Last July, the company introduced a web access extension for the product that provides Internet or intranet access to a user’s digital assets through either a Netscape or Microsoft web browser.

Abrams summarizes the software’s ability to see and store data in three ways—through the actual media content, metadata and workflow. Users can view the actual media content of still images, desktop publishing files, tiled imagery and video ranging in quality from QuickTime files to production, master-quality photography images. Accompanying audio for the files allows the user to further inspect actual media content. Related metadata about an image file, such as file size, date of creation and colors in the file, can also be stored. This information can aid users searching for specific image files.

In addition, workflow information can be housed with the file to allow it to go from point to point in a production process. The entertainment industry employs this feature to move a product from one person to another and to allow manipulation throughout various stages in the production of a film or movie. For the government, this capability can be employed when analyzing images because it allows many different specialists to view image files and store their findings in one central location. All relevant information about a file can be used throughout an organization instead of by only one specific department. This capability can benefit agencies, particularly in the intelligence field, where the ability to create a cohesive, unified environment in which specialists can analyze and store data is critical. A warehouse of maps, images and related data can contribute to intelligence teams with highly specialized needs.

Harris notes the software’s benefits for private companies as well. He points to its potential uses in web-based commerce. Cinebase can manage graphics, film and music to create an electronic business, he says. Industry marketing departments are also prime candidates for the software that can house valuable media archives of information, such as commercials and promotional material.

Museums are yet another potential customer for the software as they use the product to store image files of their assets that are rarely displayed to the public. These files can then be made easily available for use by students and other professionals in the field.

Abrams further notes the software’s potential benefit for simulation techniques. Because Cinebase can house and retrieve image files, they are readily accessible for simulation applications. Through the software, agencies can provide simulation-based training utilizing real scenarios offered in real-time. The simulation can be updated as the database files are updated.

Abrams says the software’s scalability and extensibility is another feature that makes the product useful to government users. “It insulates our customers from the risks of change,” he offers. Because of its open architecture, Cinebase software is customized easily and can be enhanced and upgraded, offering feasible options for government agencies with specialized needs.

The company maintains that the software offers efficiency to companies by decreasing the time spent searching for needed files. This ability increases productivity. Based on NIDL’s tests of the software, Hashfield confirms, “The material you have in archives is more readily available, and the user can get to it faster.”

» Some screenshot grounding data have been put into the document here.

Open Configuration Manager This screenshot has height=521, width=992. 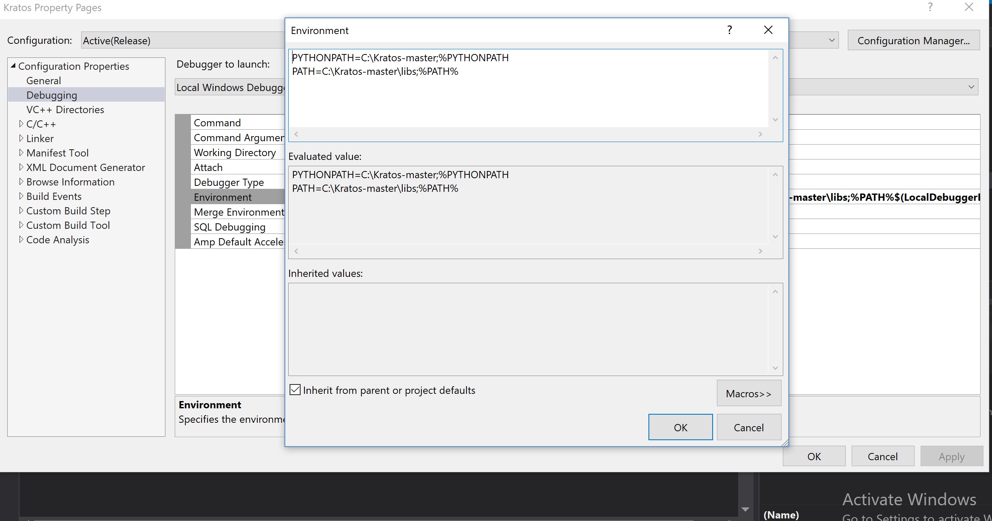[913, 40]
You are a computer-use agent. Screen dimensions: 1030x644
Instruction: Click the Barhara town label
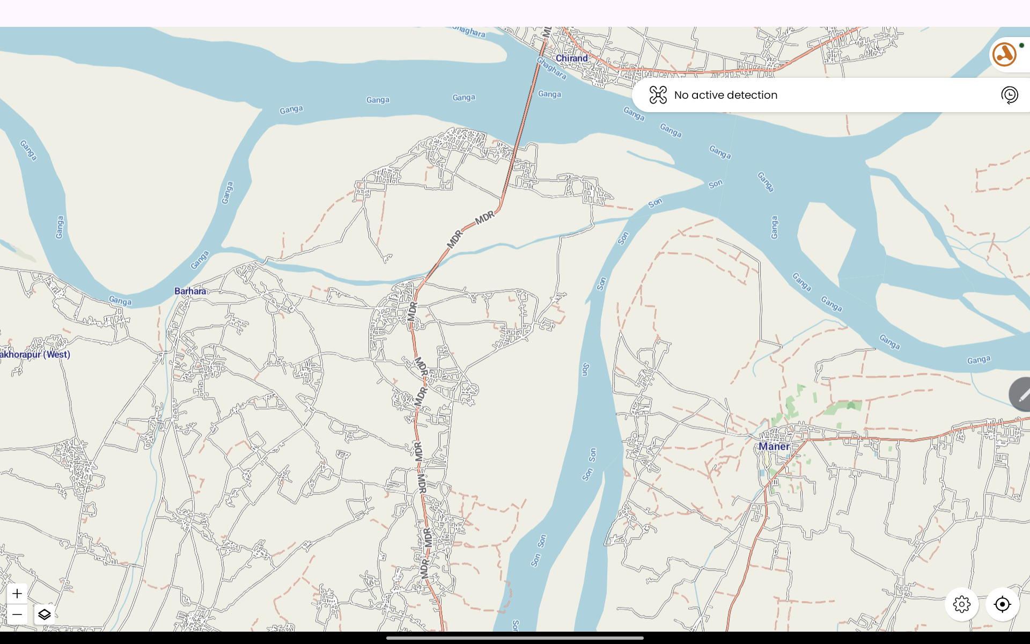pos(190,291)
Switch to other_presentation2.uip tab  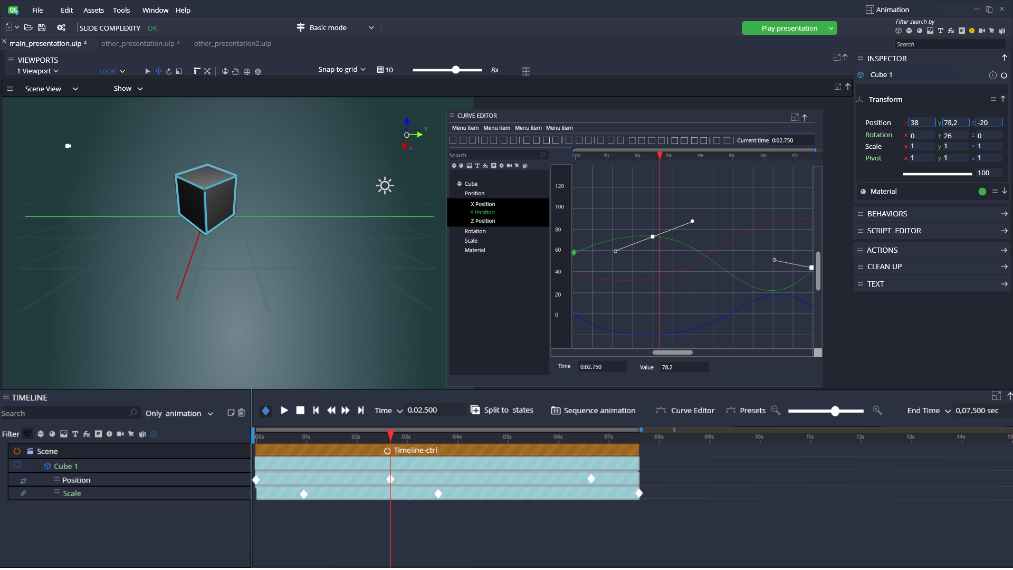[x=232, y=43]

Other agencies are looking at the software product as a viable solution for their image storage and retrieval needs. Among the agencies exploring this technology are the National Institutes of Health and the National Security Agency. As the government moves toward increased storage and use of soft copy, or digital and electronic images, software that can provide multiple search methods and various database features for production and analysis of images will become increasingly important to federal agencies. The use of this technology represents what Hashfield sees as “a key step in the government’s migration to soft copy.”